◆ What you have to do: Nothing goes in the answer except the line that contains "Image resolution: width=1010" and the lines after it to the end of the material below, unchanged.

◆ Data to process:

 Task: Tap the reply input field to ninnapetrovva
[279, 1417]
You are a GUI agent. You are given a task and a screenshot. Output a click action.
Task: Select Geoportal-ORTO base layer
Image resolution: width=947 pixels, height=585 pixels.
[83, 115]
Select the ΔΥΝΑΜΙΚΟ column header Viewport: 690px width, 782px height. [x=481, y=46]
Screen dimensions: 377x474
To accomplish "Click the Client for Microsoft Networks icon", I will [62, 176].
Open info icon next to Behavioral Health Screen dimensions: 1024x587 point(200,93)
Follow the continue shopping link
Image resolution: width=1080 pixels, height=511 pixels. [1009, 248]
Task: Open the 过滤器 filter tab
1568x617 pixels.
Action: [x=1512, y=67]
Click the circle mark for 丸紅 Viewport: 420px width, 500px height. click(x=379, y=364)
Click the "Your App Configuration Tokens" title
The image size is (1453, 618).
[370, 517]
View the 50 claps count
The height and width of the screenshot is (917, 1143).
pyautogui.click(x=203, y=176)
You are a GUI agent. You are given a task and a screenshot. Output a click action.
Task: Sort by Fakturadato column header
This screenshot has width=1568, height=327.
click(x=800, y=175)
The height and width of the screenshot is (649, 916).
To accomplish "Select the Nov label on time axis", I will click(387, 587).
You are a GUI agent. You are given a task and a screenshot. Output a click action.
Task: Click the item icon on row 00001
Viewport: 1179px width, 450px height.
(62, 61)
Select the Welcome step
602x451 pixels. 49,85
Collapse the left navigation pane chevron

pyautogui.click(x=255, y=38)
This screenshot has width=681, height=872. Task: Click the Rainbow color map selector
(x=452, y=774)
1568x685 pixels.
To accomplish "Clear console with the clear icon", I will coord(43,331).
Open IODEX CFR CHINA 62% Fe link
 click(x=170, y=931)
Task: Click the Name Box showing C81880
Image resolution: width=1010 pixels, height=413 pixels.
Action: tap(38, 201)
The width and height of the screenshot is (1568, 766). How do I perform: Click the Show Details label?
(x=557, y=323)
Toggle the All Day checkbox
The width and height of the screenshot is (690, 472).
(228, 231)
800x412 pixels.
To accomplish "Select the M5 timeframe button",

◆ Result of the exercise:
Image resolution: width=1010 pixels, height=413 pixels.
Action: tap(38, 201)
The width and height of the screenshot is (1568, 766). How do I perform: Click the Show Details label?
(x=557, y=323)
Toggle the All Day checkbox
The width and height of the screenshot is (690, 472).
(228, 231)
800x412 pixels.
To accomplish "Select the M5 timeframe button",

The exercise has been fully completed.